[Extracted text Boundary: Start]

The United States, the United Kingdom (England), Ireland, Australia, and New
Zealand are suffering from critically wounded banking systems, led by housing
markets. This was another longstanding forecast here. The latest nation to
come to my attention for implosion is Northern Ireland, which runs on the
pound sterling currency, being rooted as a British satellite. They have an
even more damaged bank and economic system than Ireland (the central nation
to the south), which is euro-based in currency. Geopolitical implications
from the AngloSphere vicious decline are beyond description, as power shifts
from West to East. The main problem is that military might is centered in the
West, but wealth is centered in the East, while financial institutions are
dominated by the West. Conflicts and compromise comes, even as sovereignty is
yielded.
QUICK CONCLUSION
The Untied States
will soon find itself cornered, isolated, having burned the hands of those
who offered timely aid and rescues. It is heading down a path to nationalize
Fannie Mae, its broken and corrupt insolvent mortgage centrifuge. When just a
few decent sized banks fall, the Federal Deposit Insurance Corp will go
begging to the same USGovt window, one located far lower than any spot in the
dry hot Mojave Desert. The FDIC will be resupplied by more USGovt funds,
maybe even from banks healthy enough to cough up a few bucks. Far more banks
are troubled than the 90 on the FDIC official watch list, which did not
include IndyMac. The amount of uninsured funds in US banks is over $2
trillion. Hundreds of US banks are destined to go bust, according to less
biased bank analysts, given in detail in the August report. The next rounds
will include prime and commercial loans, whose volume will certainly push out
almost $500 billion in more losses. At least double the current bank losses!
The US financial system is a viper pit of interconnected collusion. The
USFed, the Dept of Treasury, Wall Street firms, USGovt regulators, the debt
rating agencies, the Securities & Exchange Commission, the Commodity
Futures Trading Commission, and major financial networks are so tight, that
when they speak, their buttocks squeak, since the nether region is where
their words emanate from.

[Extracted text Boundary: End]
[Information Boundary: Start]

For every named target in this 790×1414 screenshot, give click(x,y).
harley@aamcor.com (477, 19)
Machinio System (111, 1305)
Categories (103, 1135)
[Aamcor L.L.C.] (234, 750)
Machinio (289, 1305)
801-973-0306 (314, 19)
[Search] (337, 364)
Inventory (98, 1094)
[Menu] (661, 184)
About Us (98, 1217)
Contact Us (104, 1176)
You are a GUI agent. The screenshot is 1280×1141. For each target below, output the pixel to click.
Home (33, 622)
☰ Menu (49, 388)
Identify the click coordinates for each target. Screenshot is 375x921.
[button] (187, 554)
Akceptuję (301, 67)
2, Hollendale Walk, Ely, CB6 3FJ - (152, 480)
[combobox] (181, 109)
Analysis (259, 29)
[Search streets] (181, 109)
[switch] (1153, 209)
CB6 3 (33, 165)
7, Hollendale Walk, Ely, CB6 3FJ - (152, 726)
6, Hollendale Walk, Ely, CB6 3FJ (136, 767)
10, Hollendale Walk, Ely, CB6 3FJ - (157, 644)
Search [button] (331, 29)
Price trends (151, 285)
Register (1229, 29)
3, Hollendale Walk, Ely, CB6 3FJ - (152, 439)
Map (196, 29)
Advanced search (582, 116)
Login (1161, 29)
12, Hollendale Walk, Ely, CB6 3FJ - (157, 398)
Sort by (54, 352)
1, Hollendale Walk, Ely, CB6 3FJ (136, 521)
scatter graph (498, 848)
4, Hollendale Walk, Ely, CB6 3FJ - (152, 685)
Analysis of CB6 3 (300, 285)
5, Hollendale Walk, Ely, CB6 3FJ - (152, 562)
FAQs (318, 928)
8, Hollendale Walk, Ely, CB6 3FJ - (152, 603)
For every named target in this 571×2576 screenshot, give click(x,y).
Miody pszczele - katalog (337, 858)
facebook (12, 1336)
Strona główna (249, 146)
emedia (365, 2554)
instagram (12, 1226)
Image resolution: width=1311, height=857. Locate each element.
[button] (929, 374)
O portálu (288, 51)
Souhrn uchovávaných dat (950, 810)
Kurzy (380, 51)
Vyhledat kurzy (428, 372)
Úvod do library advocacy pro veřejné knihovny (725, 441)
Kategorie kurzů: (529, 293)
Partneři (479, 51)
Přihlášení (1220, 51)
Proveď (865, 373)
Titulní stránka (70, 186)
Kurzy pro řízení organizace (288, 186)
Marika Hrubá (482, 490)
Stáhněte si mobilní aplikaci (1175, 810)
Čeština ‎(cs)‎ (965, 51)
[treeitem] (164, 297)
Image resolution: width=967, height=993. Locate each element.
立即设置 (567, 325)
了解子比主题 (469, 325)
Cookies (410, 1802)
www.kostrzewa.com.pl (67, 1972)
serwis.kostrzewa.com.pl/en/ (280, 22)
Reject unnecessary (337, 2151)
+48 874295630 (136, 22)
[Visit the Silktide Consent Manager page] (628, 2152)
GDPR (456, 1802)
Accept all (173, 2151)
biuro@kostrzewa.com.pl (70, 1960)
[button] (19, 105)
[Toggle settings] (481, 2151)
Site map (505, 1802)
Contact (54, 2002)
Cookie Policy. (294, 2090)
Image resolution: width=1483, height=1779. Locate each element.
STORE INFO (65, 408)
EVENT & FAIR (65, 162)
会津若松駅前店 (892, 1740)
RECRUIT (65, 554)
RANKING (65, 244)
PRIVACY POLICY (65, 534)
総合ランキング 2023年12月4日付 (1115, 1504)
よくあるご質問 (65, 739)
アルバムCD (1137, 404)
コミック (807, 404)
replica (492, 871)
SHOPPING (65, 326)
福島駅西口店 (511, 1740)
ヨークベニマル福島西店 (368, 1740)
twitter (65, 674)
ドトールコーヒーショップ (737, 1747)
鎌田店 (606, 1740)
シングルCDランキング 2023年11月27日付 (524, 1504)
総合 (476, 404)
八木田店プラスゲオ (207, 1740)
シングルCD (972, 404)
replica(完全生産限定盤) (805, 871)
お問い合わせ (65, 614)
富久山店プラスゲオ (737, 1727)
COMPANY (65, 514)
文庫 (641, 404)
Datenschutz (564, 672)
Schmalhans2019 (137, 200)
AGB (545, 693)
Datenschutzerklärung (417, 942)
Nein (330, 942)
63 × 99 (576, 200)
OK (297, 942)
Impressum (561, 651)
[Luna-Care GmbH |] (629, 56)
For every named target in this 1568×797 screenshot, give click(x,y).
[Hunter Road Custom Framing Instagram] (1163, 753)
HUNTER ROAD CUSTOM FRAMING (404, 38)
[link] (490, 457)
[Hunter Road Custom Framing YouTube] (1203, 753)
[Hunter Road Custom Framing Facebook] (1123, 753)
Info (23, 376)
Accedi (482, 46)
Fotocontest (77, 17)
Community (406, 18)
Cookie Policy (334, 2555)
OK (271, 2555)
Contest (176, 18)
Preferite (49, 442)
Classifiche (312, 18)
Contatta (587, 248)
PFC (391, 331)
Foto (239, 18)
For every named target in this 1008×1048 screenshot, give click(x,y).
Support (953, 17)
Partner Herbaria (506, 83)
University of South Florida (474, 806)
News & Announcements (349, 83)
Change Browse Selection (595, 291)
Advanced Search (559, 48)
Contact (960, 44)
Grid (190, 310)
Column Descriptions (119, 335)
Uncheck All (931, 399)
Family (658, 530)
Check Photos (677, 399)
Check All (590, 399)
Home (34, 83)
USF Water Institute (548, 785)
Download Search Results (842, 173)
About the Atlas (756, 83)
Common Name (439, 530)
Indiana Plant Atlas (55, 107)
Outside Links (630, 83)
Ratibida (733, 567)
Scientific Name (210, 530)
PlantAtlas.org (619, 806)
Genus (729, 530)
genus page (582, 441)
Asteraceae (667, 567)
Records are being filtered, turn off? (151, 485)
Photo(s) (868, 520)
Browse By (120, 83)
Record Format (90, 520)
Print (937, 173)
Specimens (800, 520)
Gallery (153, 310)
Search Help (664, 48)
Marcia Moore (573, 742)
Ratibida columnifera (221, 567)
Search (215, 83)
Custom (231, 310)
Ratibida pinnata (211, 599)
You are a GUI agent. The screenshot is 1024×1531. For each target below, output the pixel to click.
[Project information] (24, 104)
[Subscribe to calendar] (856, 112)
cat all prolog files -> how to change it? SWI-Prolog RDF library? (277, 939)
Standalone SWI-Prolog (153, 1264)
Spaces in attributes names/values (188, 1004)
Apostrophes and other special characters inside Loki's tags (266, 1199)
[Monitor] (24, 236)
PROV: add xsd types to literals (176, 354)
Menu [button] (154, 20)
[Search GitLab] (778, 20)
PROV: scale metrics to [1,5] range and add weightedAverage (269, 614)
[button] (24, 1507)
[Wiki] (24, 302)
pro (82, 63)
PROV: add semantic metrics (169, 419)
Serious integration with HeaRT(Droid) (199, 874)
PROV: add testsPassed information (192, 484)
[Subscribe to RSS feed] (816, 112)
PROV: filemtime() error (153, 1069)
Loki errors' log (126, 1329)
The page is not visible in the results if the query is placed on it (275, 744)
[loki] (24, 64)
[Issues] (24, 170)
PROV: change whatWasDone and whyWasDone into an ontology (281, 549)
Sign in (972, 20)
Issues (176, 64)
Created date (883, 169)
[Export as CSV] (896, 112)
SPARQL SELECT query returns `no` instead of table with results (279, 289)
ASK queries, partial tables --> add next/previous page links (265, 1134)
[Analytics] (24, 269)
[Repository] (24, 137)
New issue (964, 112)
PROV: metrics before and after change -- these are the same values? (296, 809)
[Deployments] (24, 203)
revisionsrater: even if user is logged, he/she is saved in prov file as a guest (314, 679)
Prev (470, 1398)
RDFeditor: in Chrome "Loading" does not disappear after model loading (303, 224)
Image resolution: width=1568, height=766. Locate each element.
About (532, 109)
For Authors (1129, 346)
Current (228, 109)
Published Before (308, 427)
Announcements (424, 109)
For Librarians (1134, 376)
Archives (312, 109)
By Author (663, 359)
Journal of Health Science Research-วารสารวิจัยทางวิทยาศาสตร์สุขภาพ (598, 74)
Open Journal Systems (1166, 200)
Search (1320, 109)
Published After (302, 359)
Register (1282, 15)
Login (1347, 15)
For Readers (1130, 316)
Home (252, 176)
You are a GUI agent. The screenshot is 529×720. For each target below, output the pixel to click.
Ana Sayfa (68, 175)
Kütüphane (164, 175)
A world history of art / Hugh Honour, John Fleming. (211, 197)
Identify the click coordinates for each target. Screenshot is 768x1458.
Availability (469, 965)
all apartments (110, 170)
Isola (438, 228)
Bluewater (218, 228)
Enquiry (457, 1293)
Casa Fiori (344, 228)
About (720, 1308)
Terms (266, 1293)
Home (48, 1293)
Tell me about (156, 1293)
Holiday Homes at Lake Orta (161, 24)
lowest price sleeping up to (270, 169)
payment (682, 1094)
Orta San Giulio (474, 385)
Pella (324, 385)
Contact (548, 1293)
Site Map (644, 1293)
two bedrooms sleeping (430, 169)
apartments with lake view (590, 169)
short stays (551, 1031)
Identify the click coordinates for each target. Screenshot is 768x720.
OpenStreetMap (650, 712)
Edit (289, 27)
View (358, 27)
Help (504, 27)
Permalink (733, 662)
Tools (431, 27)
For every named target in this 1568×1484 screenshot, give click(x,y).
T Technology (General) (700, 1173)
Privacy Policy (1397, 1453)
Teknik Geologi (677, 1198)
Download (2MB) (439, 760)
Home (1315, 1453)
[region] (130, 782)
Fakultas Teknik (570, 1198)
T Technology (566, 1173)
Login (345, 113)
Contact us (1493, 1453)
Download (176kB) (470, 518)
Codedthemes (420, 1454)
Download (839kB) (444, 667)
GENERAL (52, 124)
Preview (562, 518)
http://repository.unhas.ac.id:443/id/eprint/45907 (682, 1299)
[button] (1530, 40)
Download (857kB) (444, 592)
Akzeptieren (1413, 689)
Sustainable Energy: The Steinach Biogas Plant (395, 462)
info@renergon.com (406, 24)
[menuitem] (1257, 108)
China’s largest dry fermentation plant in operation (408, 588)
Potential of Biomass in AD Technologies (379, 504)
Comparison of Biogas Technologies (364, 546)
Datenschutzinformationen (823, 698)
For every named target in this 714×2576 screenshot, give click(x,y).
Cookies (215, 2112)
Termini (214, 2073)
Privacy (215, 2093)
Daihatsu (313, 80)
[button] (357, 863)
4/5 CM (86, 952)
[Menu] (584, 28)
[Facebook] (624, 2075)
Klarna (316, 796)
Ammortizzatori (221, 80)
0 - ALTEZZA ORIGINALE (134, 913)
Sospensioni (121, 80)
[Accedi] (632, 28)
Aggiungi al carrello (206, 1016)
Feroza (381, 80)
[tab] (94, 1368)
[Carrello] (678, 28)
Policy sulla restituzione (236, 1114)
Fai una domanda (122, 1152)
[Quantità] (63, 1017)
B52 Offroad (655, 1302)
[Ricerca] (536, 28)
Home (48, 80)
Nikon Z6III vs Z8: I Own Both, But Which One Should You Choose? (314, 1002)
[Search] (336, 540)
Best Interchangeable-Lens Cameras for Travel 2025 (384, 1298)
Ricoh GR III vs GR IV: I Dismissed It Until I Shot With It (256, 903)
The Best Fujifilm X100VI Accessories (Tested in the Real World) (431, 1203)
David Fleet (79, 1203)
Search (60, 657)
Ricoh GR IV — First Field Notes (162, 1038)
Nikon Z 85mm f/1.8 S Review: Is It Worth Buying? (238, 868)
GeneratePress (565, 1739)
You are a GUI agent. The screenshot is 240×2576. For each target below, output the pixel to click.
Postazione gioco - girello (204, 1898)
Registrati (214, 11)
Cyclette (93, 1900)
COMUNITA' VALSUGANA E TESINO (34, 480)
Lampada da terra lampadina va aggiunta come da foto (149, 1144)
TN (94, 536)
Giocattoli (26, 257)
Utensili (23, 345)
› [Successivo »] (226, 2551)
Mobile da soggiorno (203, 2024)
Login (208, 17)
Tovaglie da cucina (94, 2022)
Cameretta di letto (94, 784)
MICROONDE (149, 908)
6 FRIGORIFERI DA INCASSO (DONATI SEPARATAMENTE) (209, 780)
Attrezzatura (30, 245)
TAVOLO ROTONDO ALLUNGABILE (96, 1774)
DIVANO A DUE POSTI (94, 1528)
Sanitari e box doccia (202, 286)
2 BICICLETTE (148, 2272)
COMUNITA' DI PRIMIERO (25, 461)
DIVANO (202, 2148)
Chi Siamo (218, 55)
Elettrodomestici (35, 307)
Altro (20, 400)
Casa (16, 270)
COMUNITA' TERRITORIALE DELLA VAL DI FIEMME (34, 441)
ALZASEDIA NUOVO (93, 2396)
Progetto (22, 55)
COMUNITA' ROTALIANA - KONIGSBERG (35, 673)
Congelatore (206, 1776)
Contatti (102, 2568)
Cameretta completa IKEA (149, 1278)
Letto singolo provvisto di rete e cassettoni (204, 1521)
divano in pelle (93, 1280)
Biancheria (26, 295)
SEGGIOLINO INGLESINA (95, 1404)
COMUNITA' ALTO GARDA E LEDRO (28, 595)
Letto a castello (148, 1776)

[Information Boundary: End]

_Assignment 1_
Duplicate the part of the banking passage from "The US financial" up to and including "words emanate from.".
_Assignment 2_
In the banking passage, what currency does Northern Ireland run on?
_Assignment 3_
According to the banking passage, what is the main problem as power shifts from West to East?

_Answer box 1_
The US financial system is a viper pit of interconnected collusion. The
USFed, the Dept of Treasury, Wall Street firms, USGovt regulators, the debt
rating agencies, the Securities & Exchange Commission, the Commodity
Futures Trading Commission, and major financial networks are so tight, that
when they speak, their buttocks squeak, since the nether region is where
their words emanate from.

_Answer box 2_
The pound sterling.

_Answer box 3_
Military might is centered in the West, but wealth is centered in the East, while financial institutions are dominated by the West.